Living during a pandemic

Standard

Living during a Pandemic

By Bernadette A. Sahm

Recently a question came to me about how has life been and changed for you while living through COVID-19. So many thoughts came to mind …

First thought was I am having lunch tomorrow with a friend of almost 25 years, we haven’t seen each other in over a year since before the pandemic started, normally we get together a few times every year. Together we are high energy and we talk about everything from careers to family, to friends, our travels our husbands and more.  We know one another well. I am already viewing tomorrow as more than “lunch” but like much needed “therapy” we need our girlfriends. I know that I do.

I have another dear friend who I met with twice during the pandemic one breakfast and one breakfast birthday celebration. We wore our masks and socially distanced. As awkward as it was initially we didn’t hug but after our lunch visit we did, that hug was “normal” and we needed and wanted some ”normalcy” in our lives. I walked away feeling healthier and lighter and in a much better frame of mind.    

The thing I miss most about the pandemic is seeing people, being with friends and with family and with co-workers. Right behind that would be travel. Since we are empty nesters the last several years we have travelled quite a bit. I miss it. We are fortunate to own a second home at the beach. It has been a lifesaver for two people that work hard and then enjoy weekends away.

During COVID-19 I have cooked more, baked more and read more books. Although I have struggled with writing. I have followers of my blog who have messaged me, “Are you there? Are you still there?”  I just haven’t had much to say. I don’t have the answers, like everyone else it is a struggle and a challenge living through a pandemic when all our “norms” have been uprooted.  

During this time I am most thankful that I am at peace. I am at peace with all my relationships and this was not always the case. I can’t imagine going through this period of time with any open wounds or unresolved conflicts. It would just be even more of a burden and difficult to manage during an already heavy period in time.

I am grateful for the work that I do and with the people that I work with who have become like family. A true blessing!  The one thing I learned that has been a saving grace is stop thinking about all the things you can’t do right now because of COVID and focus on all the things that you can do. This came after a much needed and most welcome face-to-face meeting with my Supervisor.

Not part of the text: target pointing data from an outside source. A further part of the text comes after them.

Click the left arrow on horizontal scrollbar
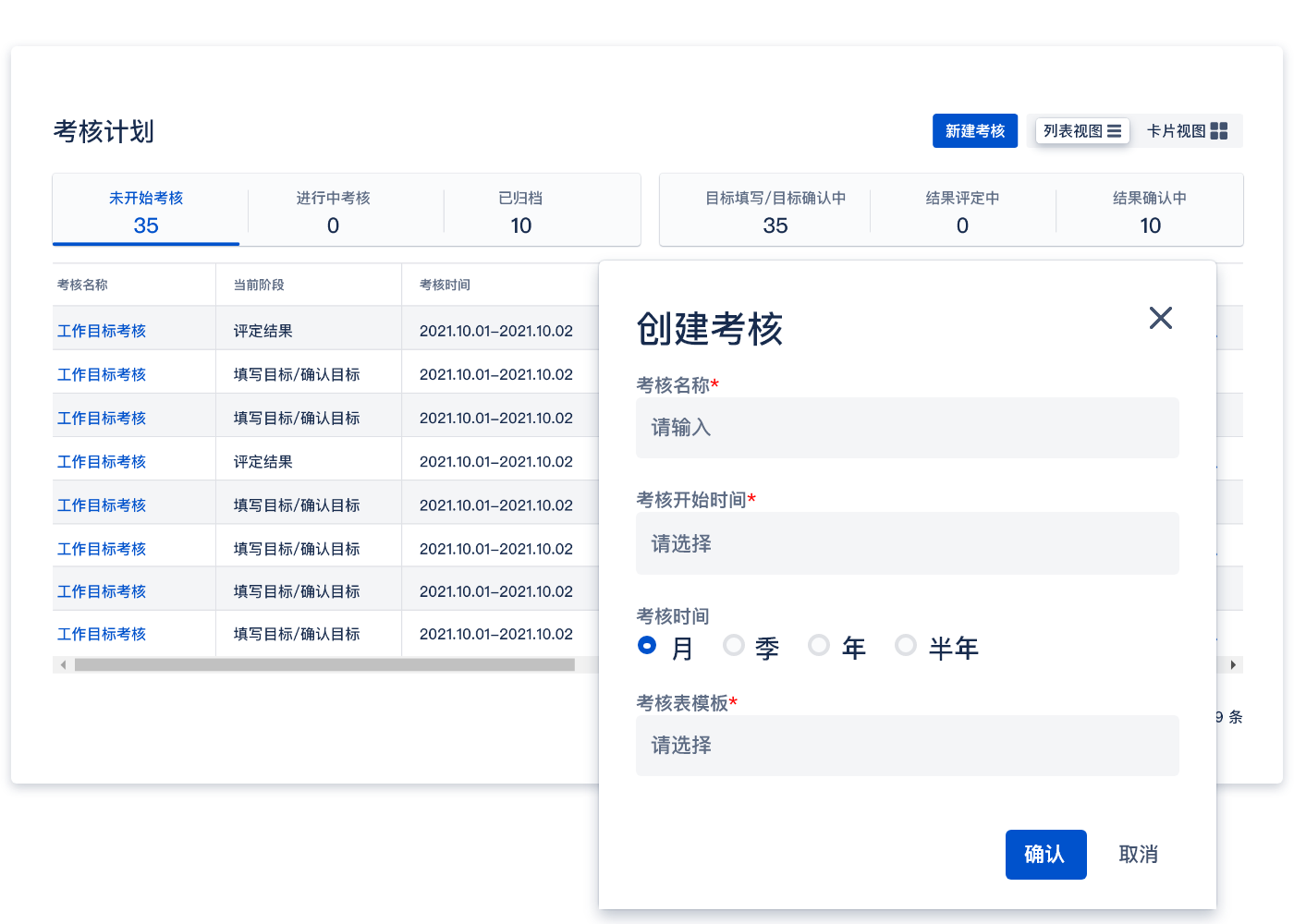Image resolution: width=1294 pixels, height=924 pixels. coord(63,664)
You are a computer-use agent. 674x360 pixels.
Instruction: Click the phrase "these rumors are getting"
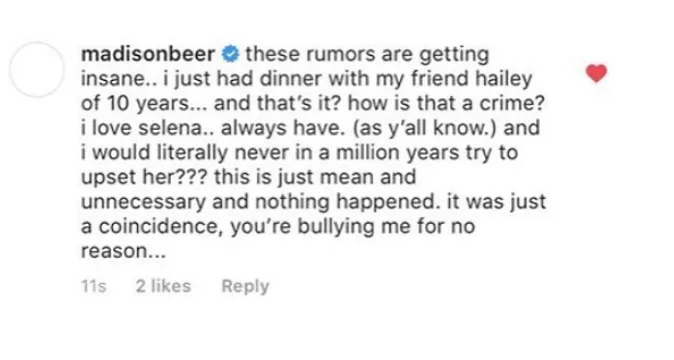click(367, 55)
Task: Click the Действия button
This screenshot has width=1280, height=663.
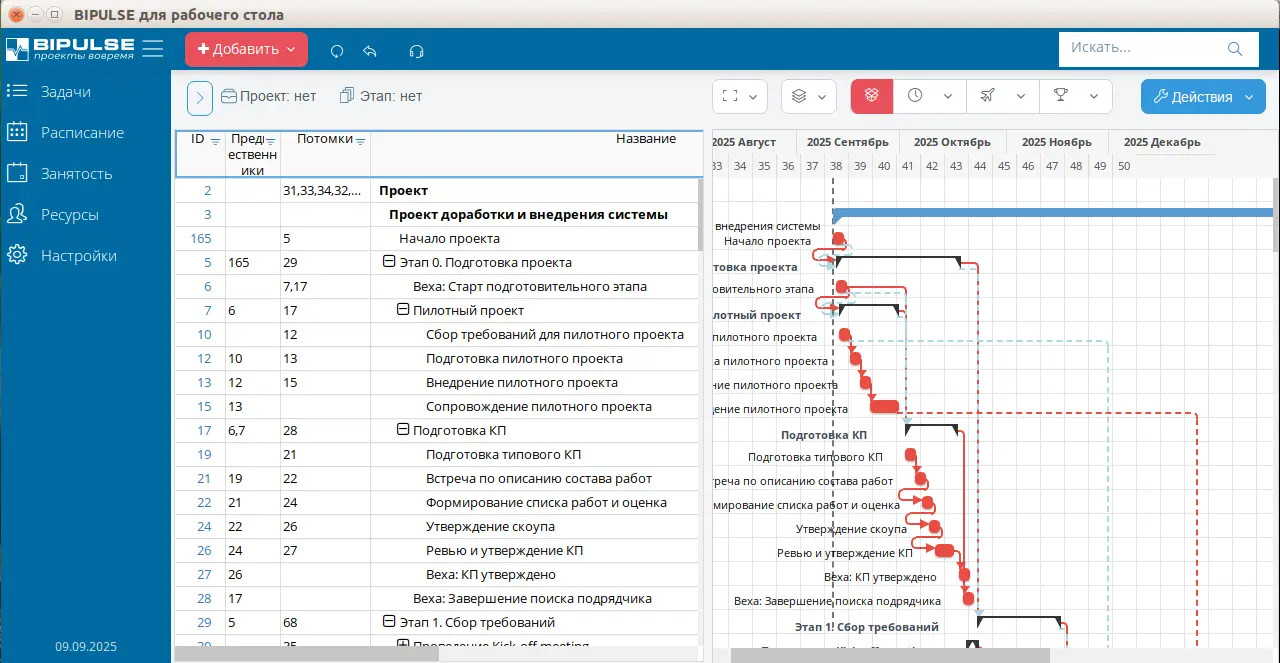Action: point(1202,96)

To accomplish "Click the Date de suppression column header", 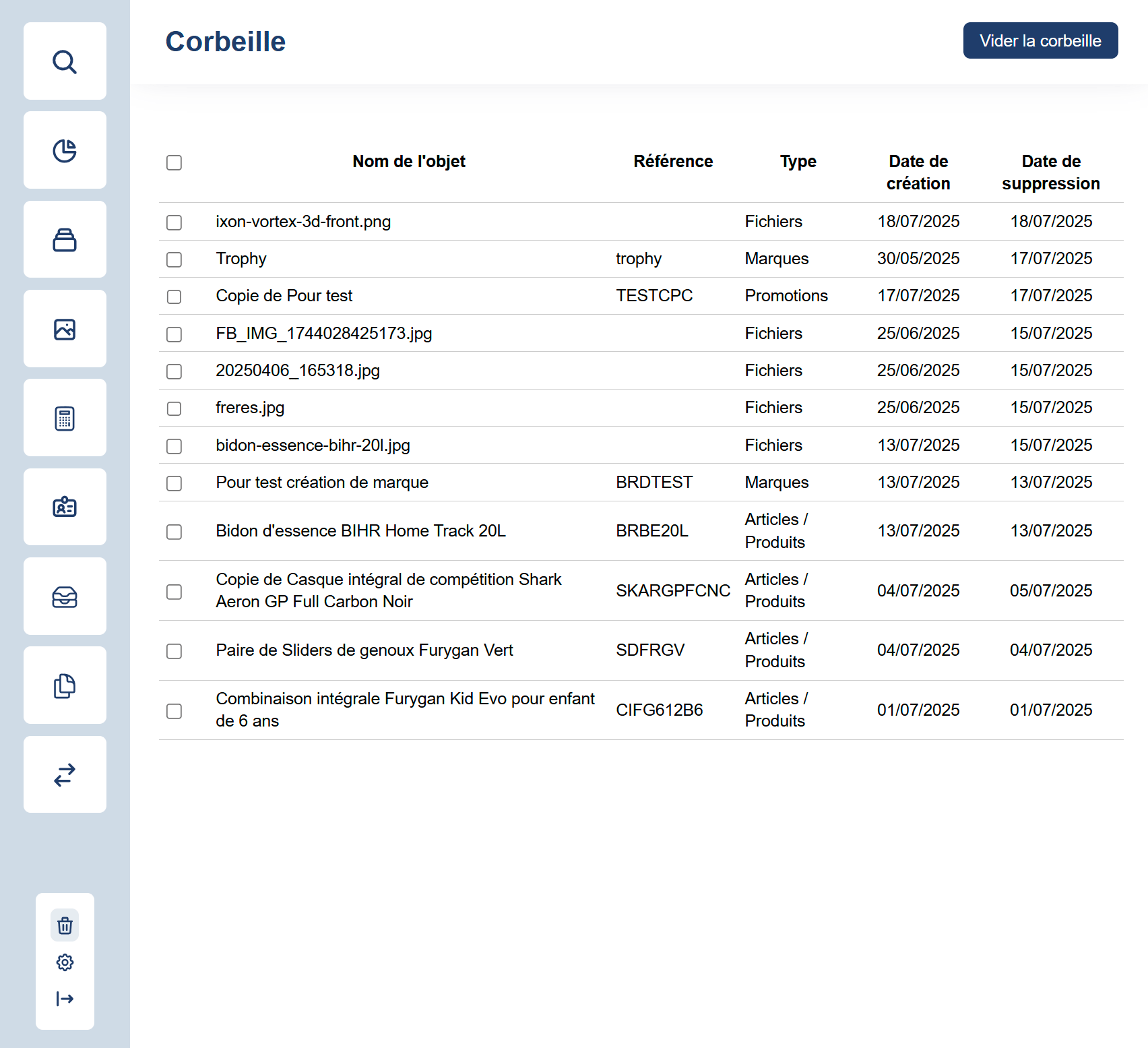I will (x=1050, y=173).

Often, I think about young people who are missing out on normal rites of passage such as prom, graduation, sports, and normal school related activities. As sad as the suicide rates have become with young people, it doesn’t shock me. My sense is that they do not have enough life experience to fully grasp that this will pass. It is not normal and will not last forever. 

Regularly and often I count my blessings, I have a loving husband and a precious pooch at home. I have work that is satisfying and relationships in my work that are meaningful and life affirming. So when I feel like complaining I remind myself just how blessed my life has been and continues to be before, during and God-willing after COVID-19.